The omnipotent fear of the future past graduation is present for anyone who doesn’t have a job nailed down right after school ends. Many dread the idea of going to live back home, that idea didn’t usually bother me... Until I didn’t have a home.

​The summer before my senior year of college my parents decided to sell the house. Every free weekend of my fall semester I went back to my house to try to consolidate 22 years worth of stuff from the attic to the basement (and every room in between) into boxes which had to fit in about a quarter of my grandparents basement ― our new storage locker. Before finals week even rolled around I was effectively “homeless”. My parents moved in with my grandparents and on the second day of the new year we started our new life living in an RV. I went back to school for my last semester and after graduating, and a month long vacation to visit friends on my own, I moved full time into the motor home with my parents.

Oftentimes when I look at my life through the screen of Facebook, I am even jealous of myself. But it’s not all exploring cities and mountain skylines. It’s sharing a 35ft moving house with your parents without having your own room. It’s the longest you’ve gone without being home and seeing your friends and family. Weeks between conversations with anyone other than your parents. Days between showers and free wifi. It’s flushing the toilet with dirty dish water. It’s staying up until 6am to catch mice on the kitchen floor, and not knowing where you’re staying that night as you drive down an obscure highway with no cell service. There are no weekends. No time when you get to go home and rest. This isn’t a vacation, this is your life.​

A canal reflects the colorful housing of Freiburg, Germany.

Many tourists gather to get a closer look at the Grand Prismatic basin in Yellowstone National Park. One of the most well-known attractions in the park because of its rainbow color, which is caused by thermoacidophiles ― a heat loving bacteria.


If you had asked me where my life would be in four years when I first started college, I never could have imagined where I am now. I didn’t even know if I would stick out being in college, let alone transferring to and graduating from a much larger university. And I definitely would never have thought I wouldn’t have my childhood home to come back to.
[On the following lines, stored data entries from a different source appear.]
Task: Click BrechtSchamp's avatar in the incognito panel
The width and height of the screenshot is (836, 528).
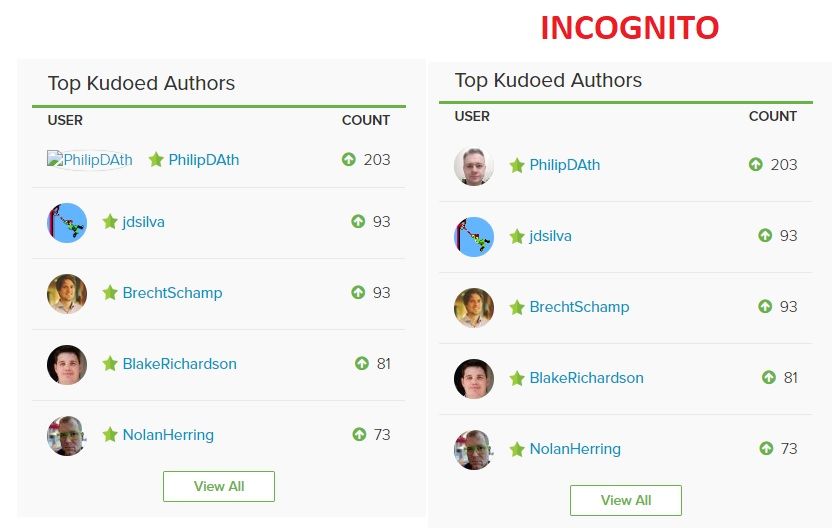Action: point(473,308)
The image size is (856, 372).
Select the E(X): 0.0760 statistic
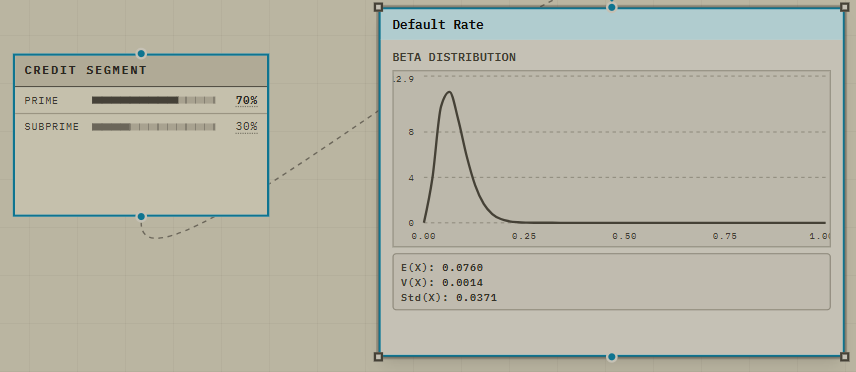pyautogui.click(x=442, y=268)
I couldn’t have dreamed that in the month after I graduated I would be flying to London to visit friends I had met studying abroad. In July, I would have to take 3 flights into 4 airports, and travel over 20 hours to get back to my parents, then in Minnesota, where we watched a lumberjack competition. In August, I would get to experience the drop in temperature as the total solar eclipse cloaked the Teton mountains in shadows. In September, I’d take a day trip to Canada via a ferry, and in October I’d be exploring the small town of Forks, where the Twilight series is based. I’ve hiked up mountains, through rainforests, swam in hot springs and glacier fed lakes, trekked through the badlands and taken selfies with Mount Rushmore.

An aqua river deep below the Yellowstone’s canyon adds to its many hues.

When in a little town of France, getting the soundtrack to “Beauty and the Beast” stuck in the head is inevitable. (Wissembourg, France).

It’s been 3 months since I began traveling with my parents and I feel like I’ve already lived 100 different lives in one. We have stayed overnight in 7 states, 15+ small towns and cities, and explored twice as many. Every day is a new opportunity for taking hundreds of pictures and witnessing the diversity of the American landscape, from watching cowboys two step to live music in a town with a permanent population of 67 people to touring state capitol buildings.

When my parents first made this decision I thought they were crazy. The idea of joining them made me apprehensive, to say the least, but this opportunity has been nothing short of awe inspiring. Every night I count my lucky stars that I am able to do this ― and out here, there are a lot of them.

A Roosevelt elk naps and snacks off a hiking trail in Hoh Rainforest, Olympic National Park.

A baby mountain goat peeks out from behind its mother on the Highline Trail, in Glacier National Park.